In the case of Conservative leader Erin O'Toole and Conservative candidate Ken Chou, false allegations were treated differently, apparently because they were “written in Mandarin” and not considered likely to reach the broader Canadian population. So the same officials took no action. In my opinion that is drawing a pretty fine line.

A Privy Council staffer explains the situation this way: “I do not want to leave you with the impression that it was treated with any less seriousness. I am only observing that they had different qualities.”  

As we say in Simcoe North: “That dog won't hunt.” That is only one example of the nonsense that has been repeated time and time again by Federal Government officials. One is reminded of the phrase: “The gang that couldn't shoot straight.”

I could go on at length, but I want to deal with what foreign interference in a Federal election means to candidates and their supporters.

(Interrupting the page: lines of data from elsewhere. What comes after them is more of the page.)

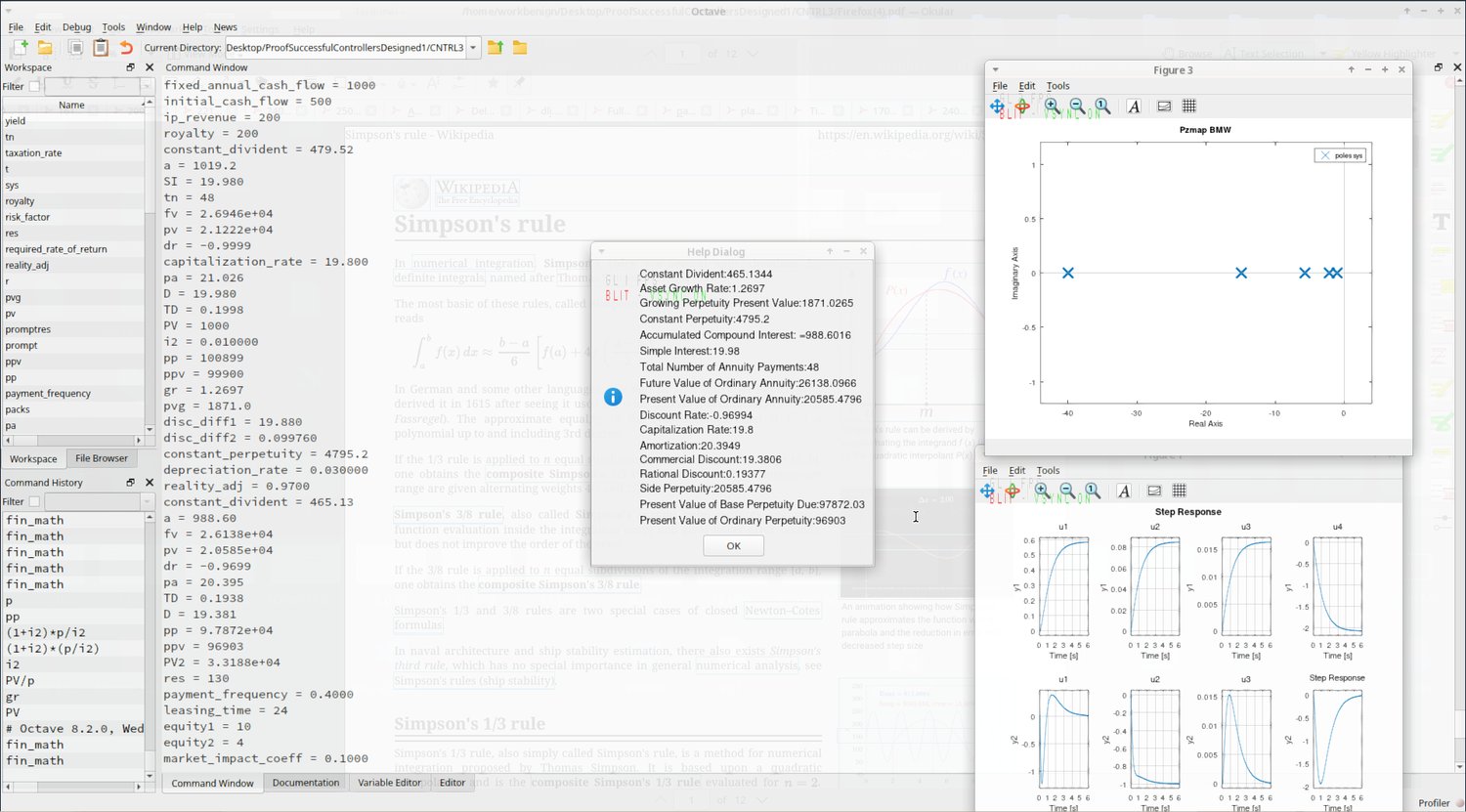Open the Current Directory dropdown list
Screen dimensions: 1466x812
(x=473, y=47)
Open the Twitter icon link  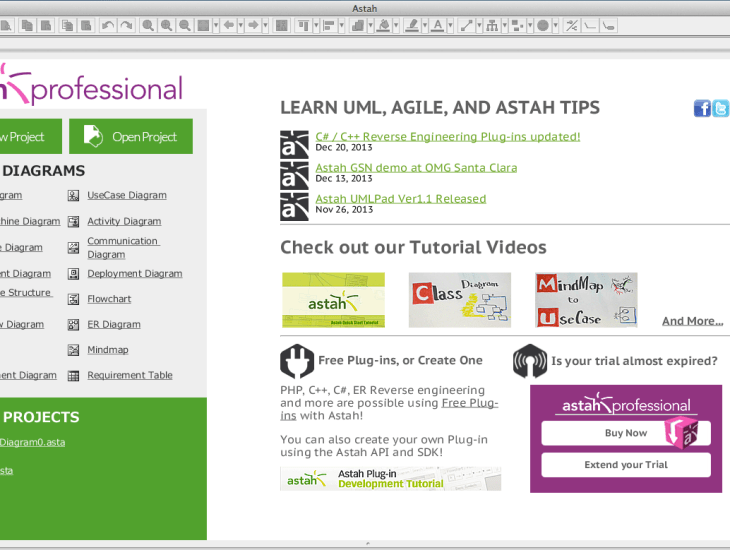[720, 109]
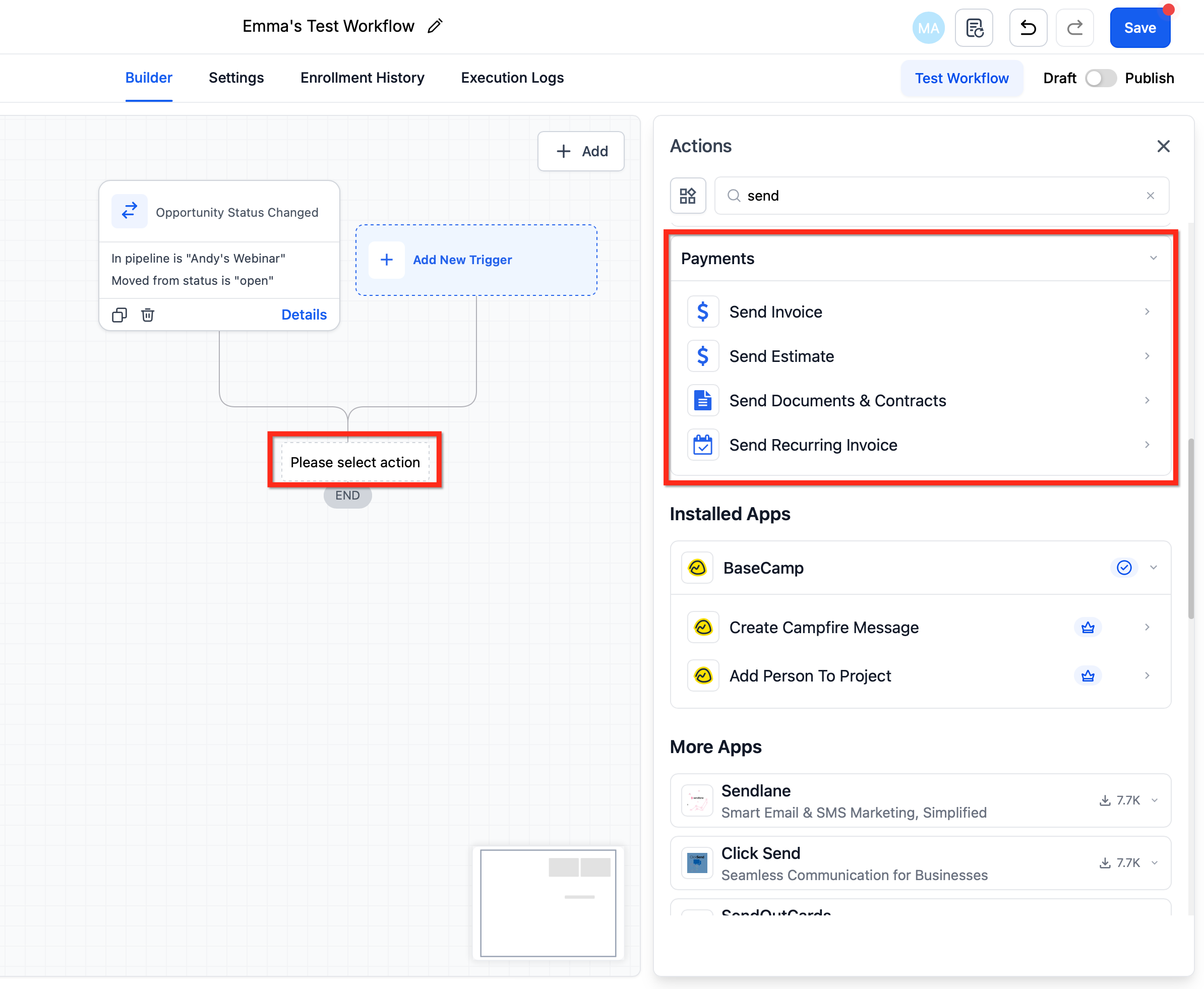
Task: Click the premium crown on Create Campfire Message
Action: [1088, 628]
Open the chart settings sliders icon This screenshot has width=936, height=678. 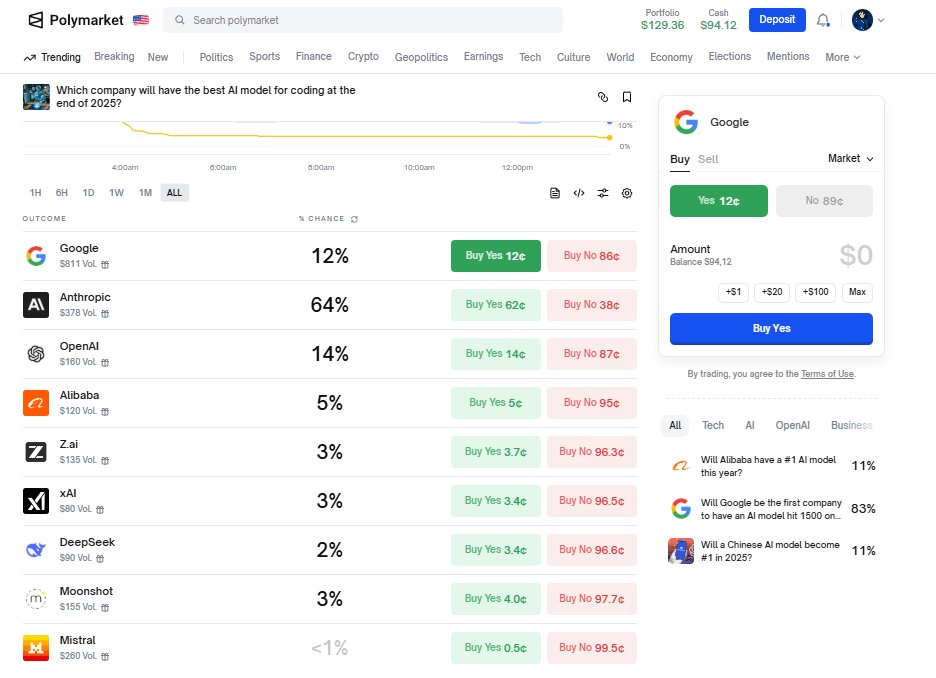[603, 193]
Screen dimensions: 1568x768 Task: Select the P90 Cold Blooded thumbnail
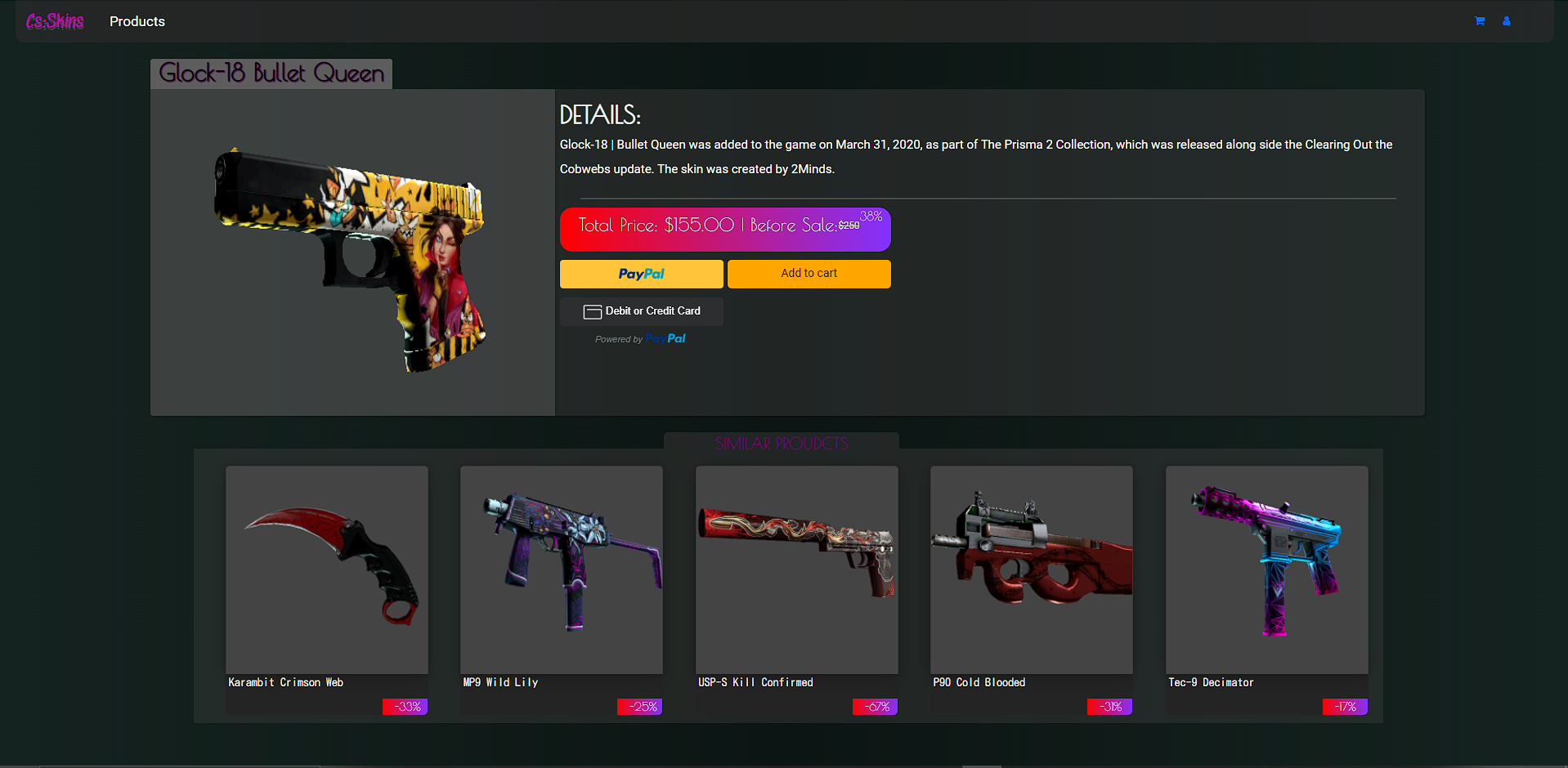coord(1031,569)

Elections are contested by candidates with the support of volunteers. Elections are a lot of hard work. Candidates and volunteers spend time, energy and money on the outcome. Everyone is entitled to think that there is no foreign interference in a Canadian election, by any country. 

Every vote counts. In my case I won three elections handily, won one by 66 votes, lost the last one. In the one I won by 66 votes we worked just as hard as in the others. 

The findings of the Commission will be important in helping us to prevent future foreign interference in our elections. However, if the same “gang that couldn't shoot straight” is still overseeing elections it may not make any difference.